* Problem statement: Every record gets copied exactly, and no picture goes with it.

* Provided records:
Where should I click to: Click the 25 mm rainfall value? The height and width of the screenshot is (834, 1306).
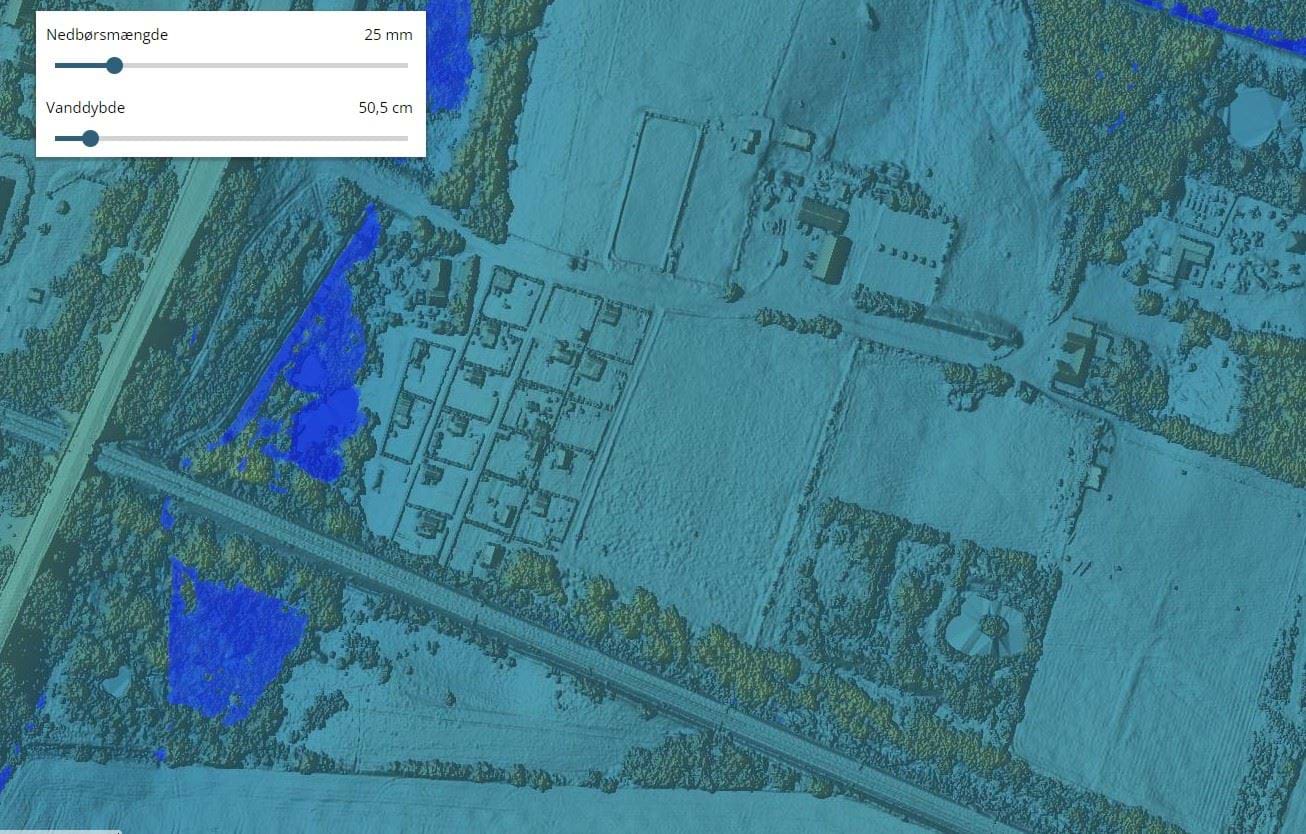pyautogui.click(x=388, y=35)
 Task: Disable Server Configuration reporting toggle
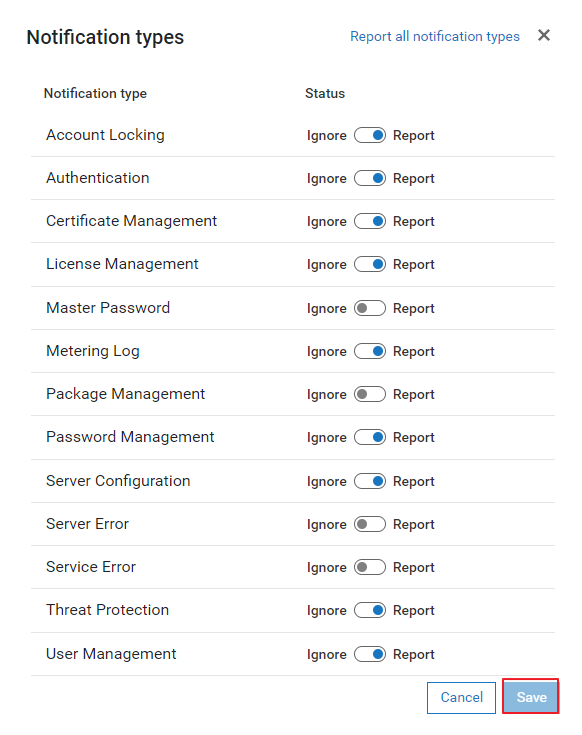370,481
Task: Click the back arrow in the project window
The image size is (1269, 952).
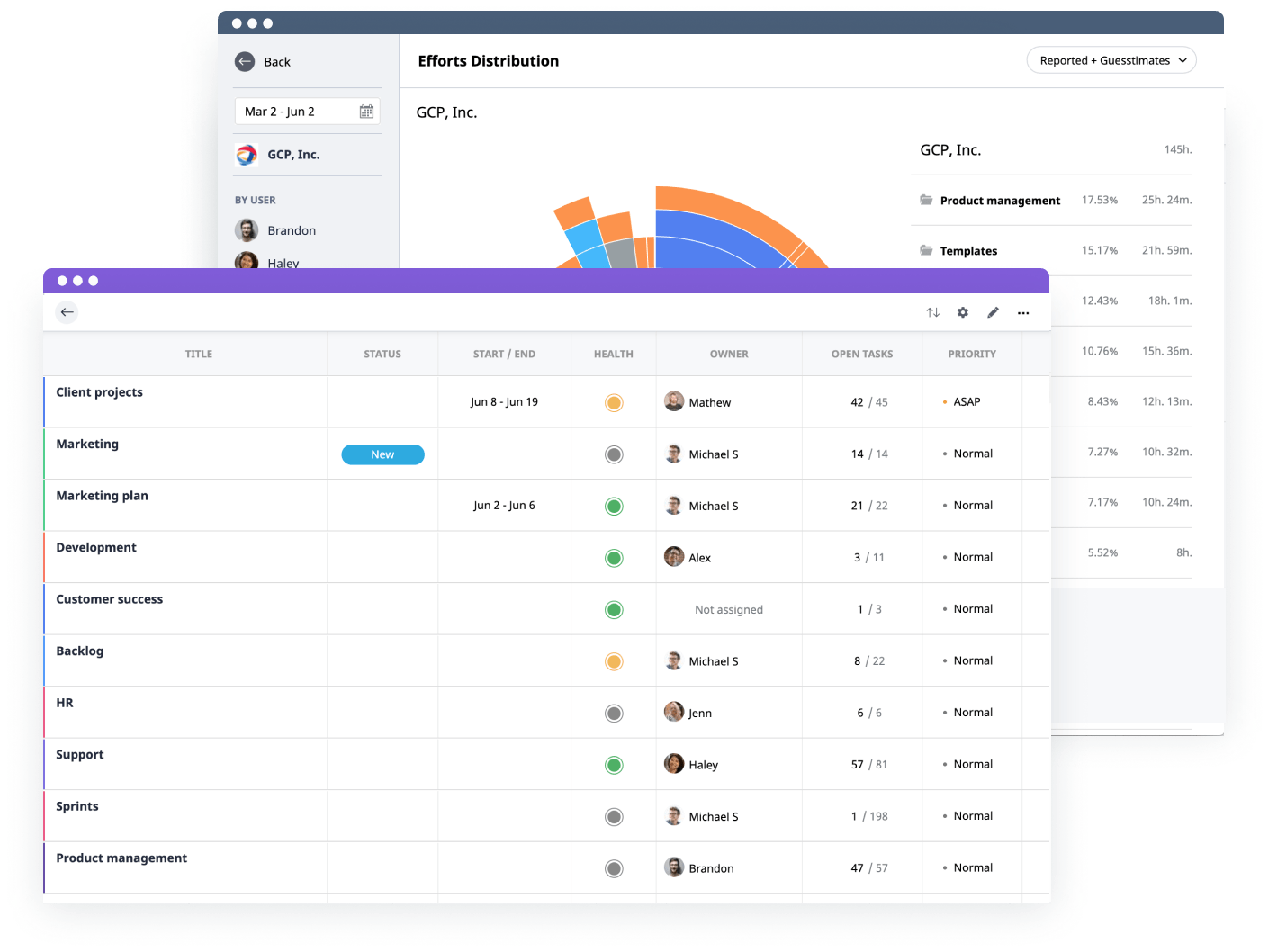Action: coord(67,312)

* Solution to this task:
Where should I click to: Click the 25 mm rainfall value? The height and width of the screenshot is (834, 1306).
pyautogui.click(x=388, y=35)
 Task: Disable Server Configuration reporting toggle
370,481
Task: Click the back arrow in the project window
The image size is (1269, 952).
Action: coord(67,312)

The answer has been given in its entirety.